§ Given task: Can you repeat every one of the rows below word for word, leaving the pictures out?

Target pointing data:
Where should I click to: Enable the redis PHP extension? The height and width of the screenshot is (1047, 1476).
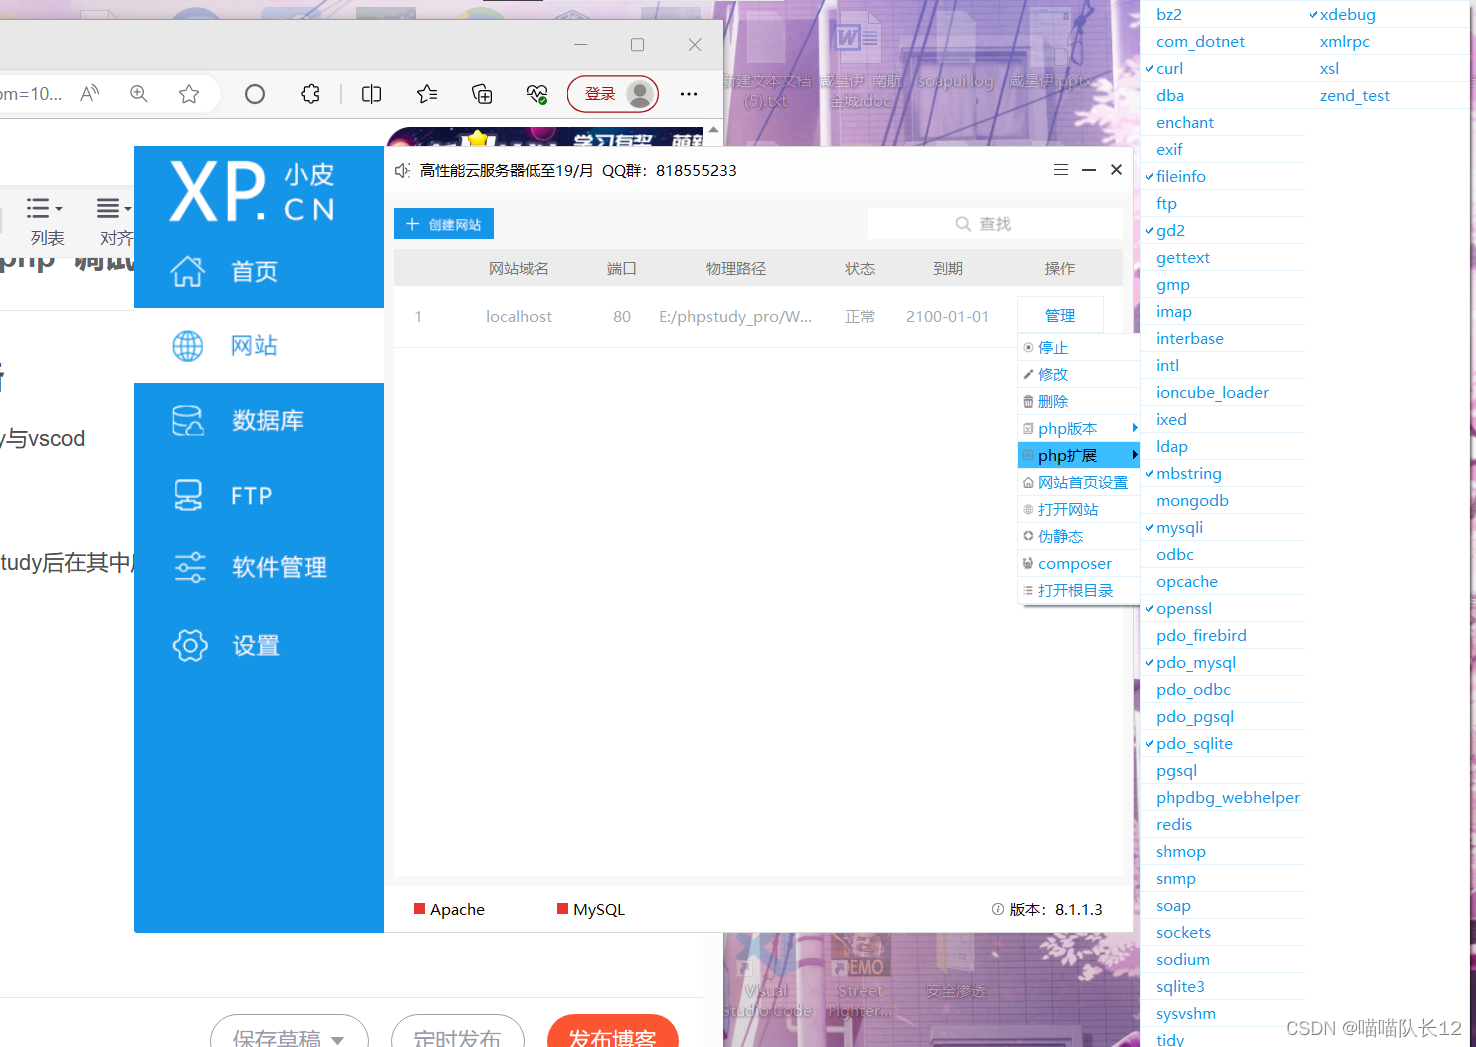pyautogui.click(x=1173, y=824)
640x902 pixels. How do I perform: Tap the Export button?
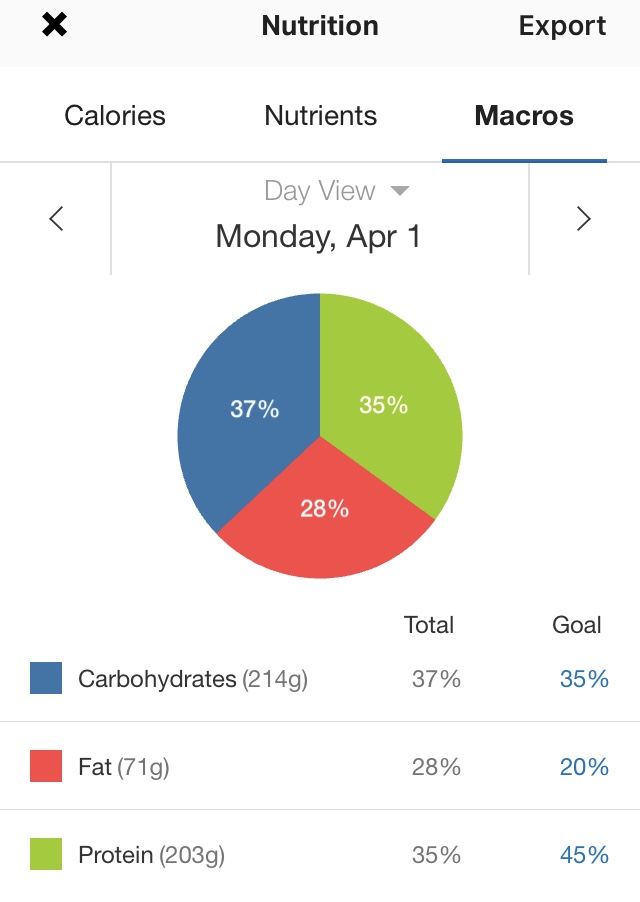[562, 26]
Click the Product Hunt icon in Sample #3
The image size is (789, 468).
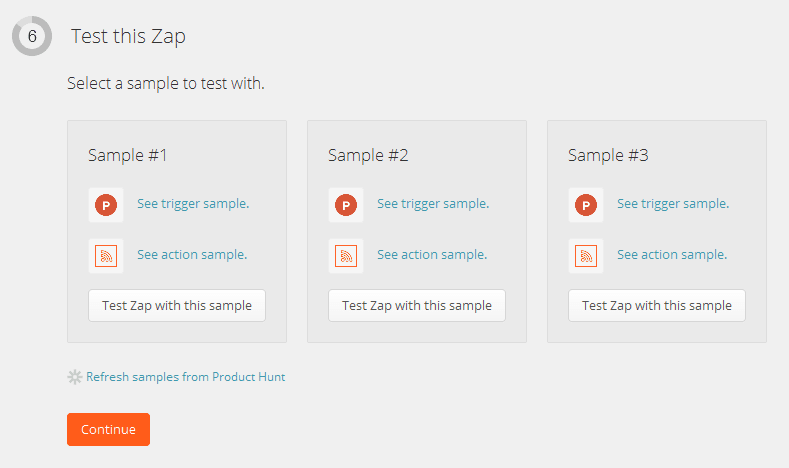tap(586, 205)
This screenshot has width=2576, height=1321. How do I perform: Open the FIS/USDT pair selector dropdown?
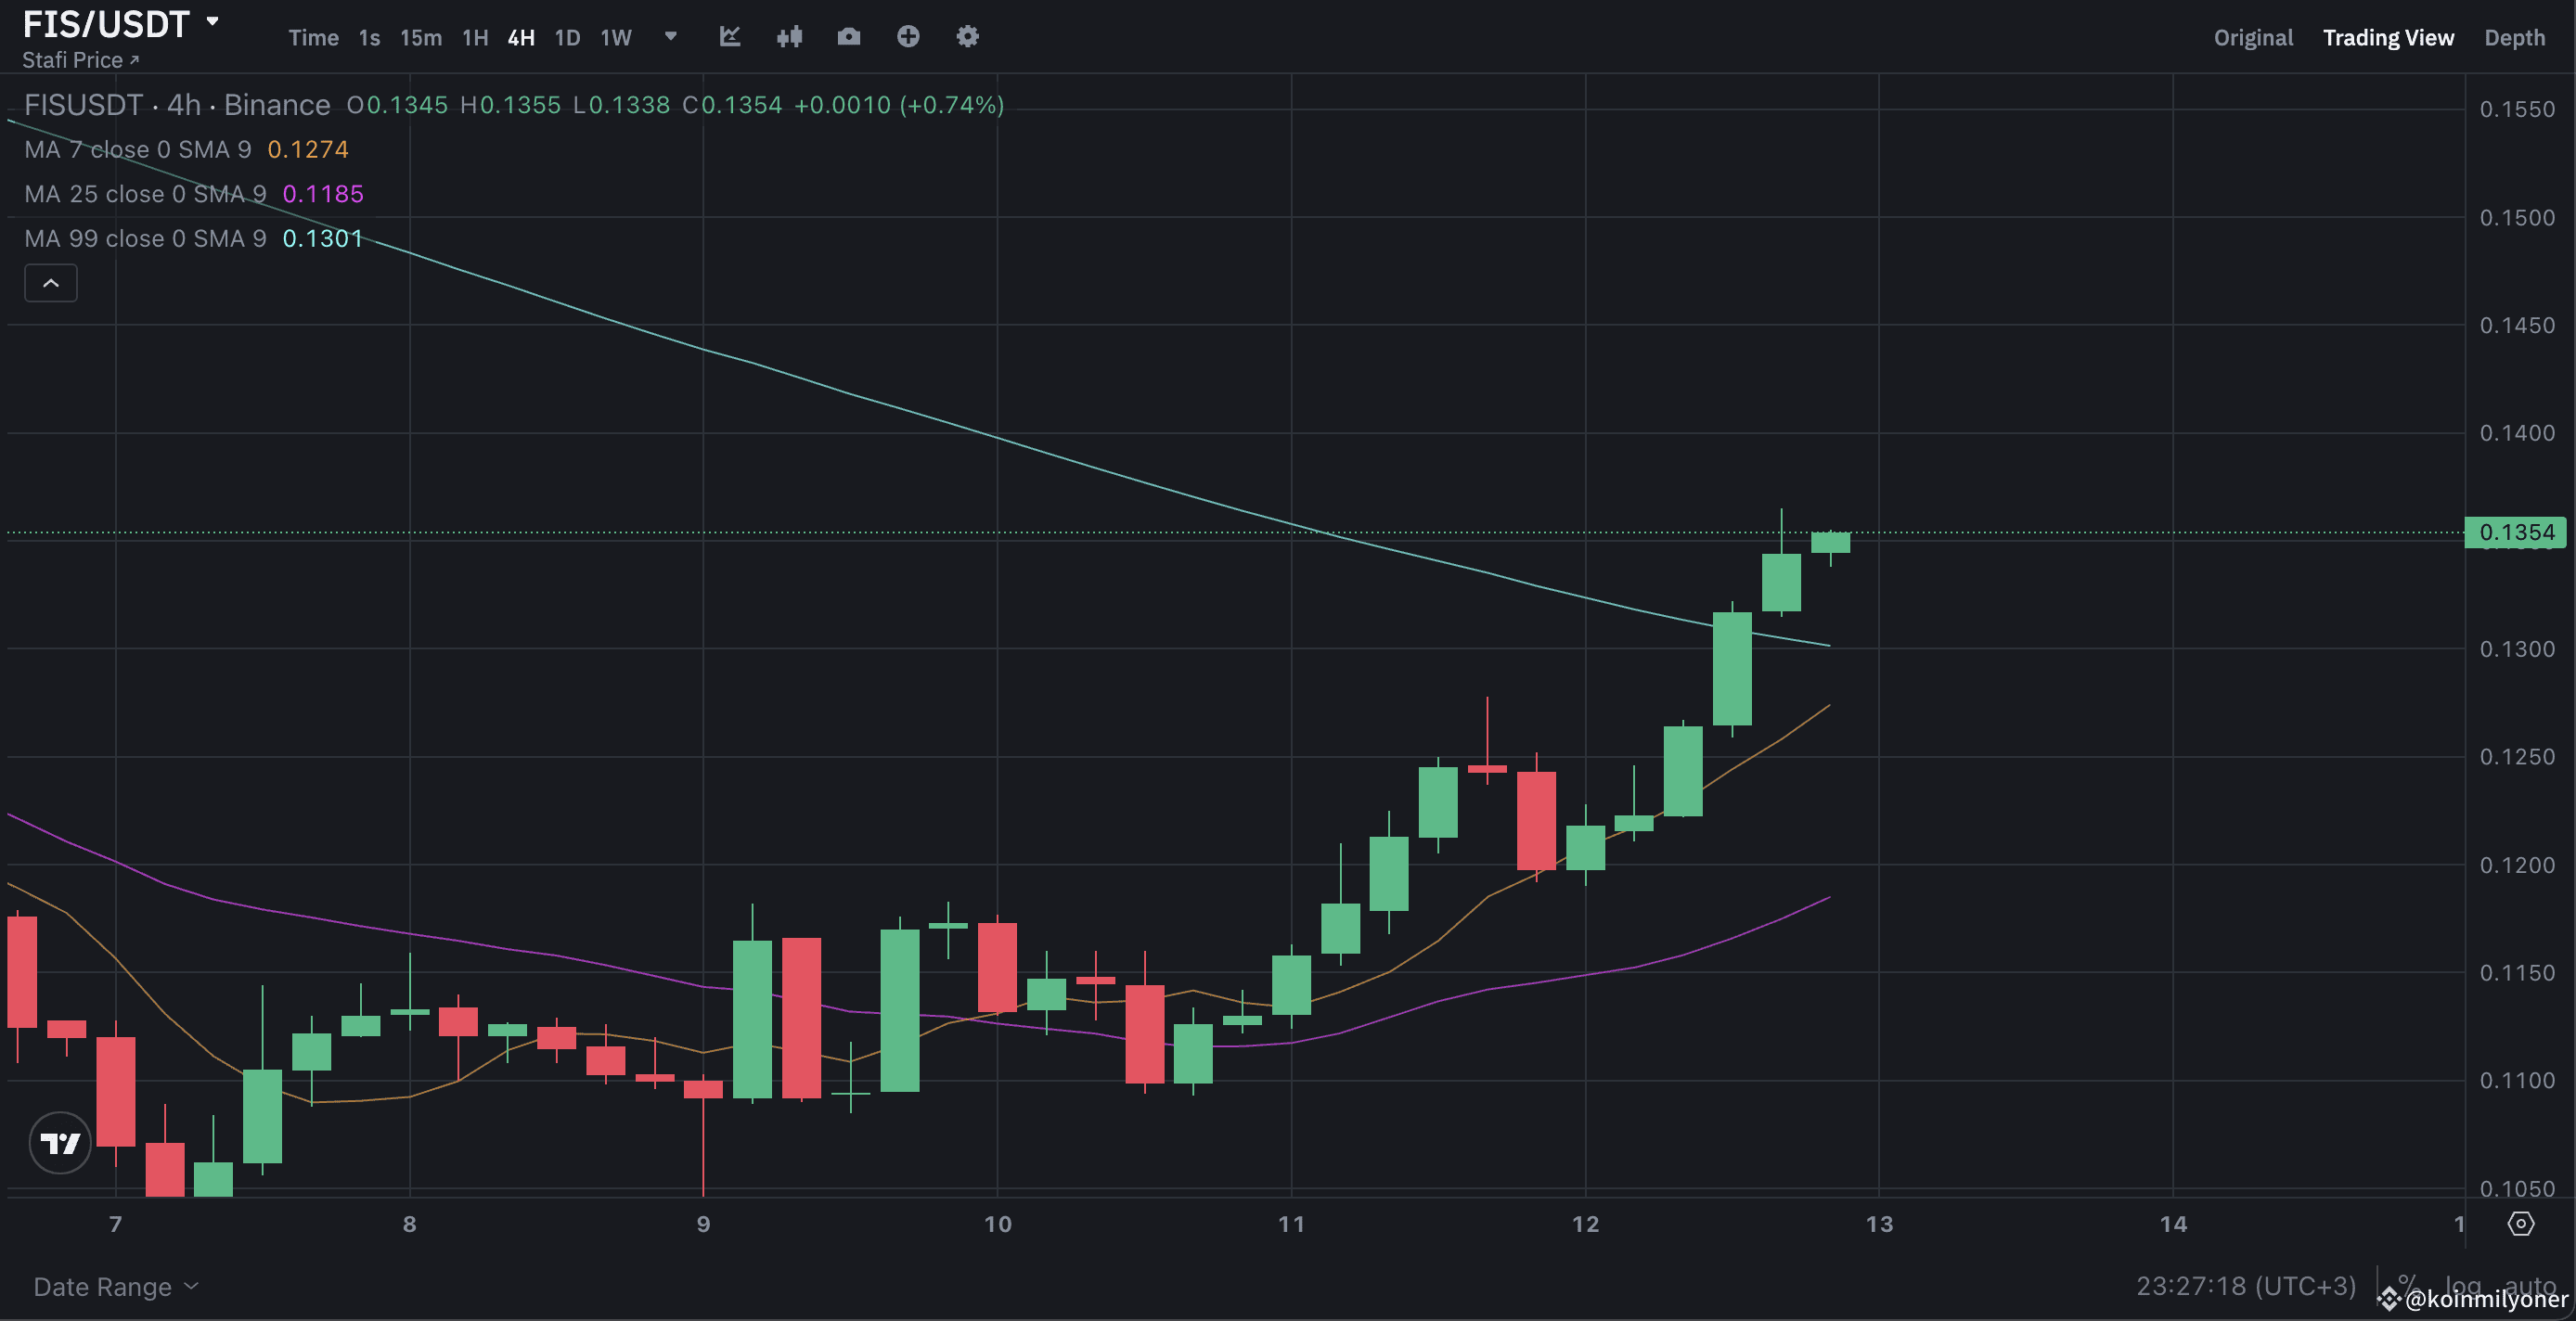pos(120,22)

§ Written response:
Where should I click to: Enable the redis PHP extension? The height and width of the screenshot is (1047, 1476).
pyautogui.click(x=1173, y=824)
640x902 pixels. How do I perform: Tap the Export button?
[562, 26]
Click the Product Hunt icon in Sample #3
The image size is (789, 468).
tap(586, 205)
This screenshot has width=2576, height=1321. How do I perform: Open the FIS/USDT pair selector dropdown?
pos(120,22)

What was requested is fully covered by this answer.